*** Opening Given records ***

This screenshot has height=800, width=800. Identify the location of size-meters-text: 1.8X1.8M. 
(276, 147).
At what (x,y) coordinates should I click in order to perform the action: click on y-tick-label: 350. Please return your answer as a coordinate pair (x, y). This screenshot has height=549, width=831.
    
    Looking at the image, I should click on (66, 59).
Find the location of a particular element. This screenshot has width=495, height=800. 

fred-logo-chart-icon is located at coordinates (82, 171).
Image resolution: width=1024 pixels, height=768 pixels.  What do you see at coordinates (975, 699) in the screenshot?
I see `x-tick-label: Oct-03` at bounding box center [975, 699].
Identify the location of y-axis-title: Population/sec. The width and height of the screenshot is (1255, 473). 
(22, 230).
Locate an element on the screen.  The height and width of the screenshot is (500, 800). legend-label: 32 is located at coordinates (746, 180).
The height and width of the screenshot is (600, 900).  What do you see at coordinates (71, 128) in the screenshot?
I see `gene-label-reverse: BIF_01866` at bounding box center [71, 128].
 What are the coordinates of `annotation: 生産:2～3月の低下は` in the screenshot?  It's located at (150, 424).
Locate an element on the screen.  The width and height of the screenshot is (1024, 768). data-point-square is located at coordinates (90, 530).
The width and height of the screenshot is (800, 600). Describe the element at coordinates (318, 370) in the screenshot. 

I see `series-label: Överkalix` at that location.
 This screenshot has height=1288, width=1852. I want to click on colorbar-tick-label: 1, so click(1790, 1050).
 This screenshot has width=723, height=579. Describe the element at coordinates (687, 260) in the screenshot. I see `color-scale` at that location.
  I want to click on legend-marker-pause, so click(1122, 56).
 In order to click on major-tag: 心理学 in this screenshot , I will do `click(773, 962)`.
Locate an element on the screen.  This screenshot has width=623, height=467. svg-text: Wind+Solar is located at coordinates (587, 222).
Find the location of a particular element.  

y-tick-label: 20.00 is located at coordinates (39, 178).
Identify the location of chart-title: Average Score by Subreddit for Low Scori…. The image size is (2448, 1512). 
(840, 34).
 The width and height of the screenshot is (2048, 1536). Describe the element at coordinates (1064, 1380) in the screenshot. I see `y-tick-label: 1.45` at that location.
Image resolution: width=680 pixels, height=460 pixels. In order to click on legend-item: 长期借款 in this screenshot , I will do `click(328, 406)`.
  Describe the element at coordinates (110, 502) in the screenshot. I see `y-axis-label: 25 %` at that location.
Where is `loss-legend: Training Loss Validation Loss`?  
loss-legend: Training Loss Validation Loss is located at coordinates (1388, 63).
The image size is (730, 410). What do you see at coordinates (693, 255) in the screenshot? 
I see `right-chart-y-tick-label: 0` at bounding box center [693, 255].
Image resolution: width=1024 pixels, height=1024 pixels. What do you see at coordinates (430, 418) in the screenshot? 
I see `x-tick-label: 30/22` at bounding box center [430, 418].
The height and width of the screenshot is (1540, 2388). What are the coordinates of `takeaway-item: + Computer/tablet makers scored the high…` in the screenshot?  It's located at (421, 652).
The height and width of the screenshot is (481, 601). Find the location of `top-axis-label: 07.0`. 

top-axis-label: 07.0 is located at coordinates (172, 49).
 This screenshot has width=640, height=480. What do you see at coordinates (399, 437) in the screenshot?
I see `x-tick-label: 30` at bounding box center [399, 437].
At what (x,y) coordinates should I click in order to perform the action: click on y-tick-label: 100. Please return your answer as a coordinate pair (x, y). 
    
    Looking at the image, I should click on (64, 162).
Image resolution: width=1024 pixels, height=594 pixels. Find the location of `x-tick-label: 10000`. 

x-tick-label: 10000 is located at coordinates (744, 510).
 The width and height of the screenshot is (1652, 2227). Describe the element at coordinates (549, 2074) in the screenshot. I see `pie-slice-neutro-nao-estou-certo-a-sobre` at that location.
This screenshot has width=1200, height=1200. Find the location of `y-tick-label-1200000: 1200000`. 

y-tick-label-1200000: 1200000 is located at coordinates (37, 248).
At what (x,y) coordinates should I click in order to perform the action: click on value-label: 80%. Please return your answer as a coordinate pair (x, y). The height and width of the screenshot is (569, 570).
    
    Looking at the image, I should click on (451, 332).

*** Closing Given records ***

Task item >> Rewrite the rows from the one containing "Image resolution: width=1024 pixels, height=594" through the last row, inclusive, substituting "Locate" for "Find the location of" and leaving everything else unchanged.

Task output >>
Image resolution: width=1024 pixels, height=594 pixels. Locate `x-tick-label: 10000`. 

x-tick-label: 10000 is located at coordinates (744, 510).
 The width and height of the screenshot is (1652, 2227). Describe the element at coordinates (549, 2074) in the screenshot. I see `pie-slice-neutro-nao-estou-certo-a-sobre` at that location.
This screenshot has width=1200, height=1200. Locate `y-tick-label-1200000: 1200000`. 

y-tick-label-1200000: 1200000 is located at coordinates (37, 248).
At what (x,y) coordinates should I click in order to perform the action: click on value-label: 80%. Please return your answer as a coordinate pair (x, y). The height and width of the screenshot is (569, 570).
    
    Looking at the image, I should click on (451, 332).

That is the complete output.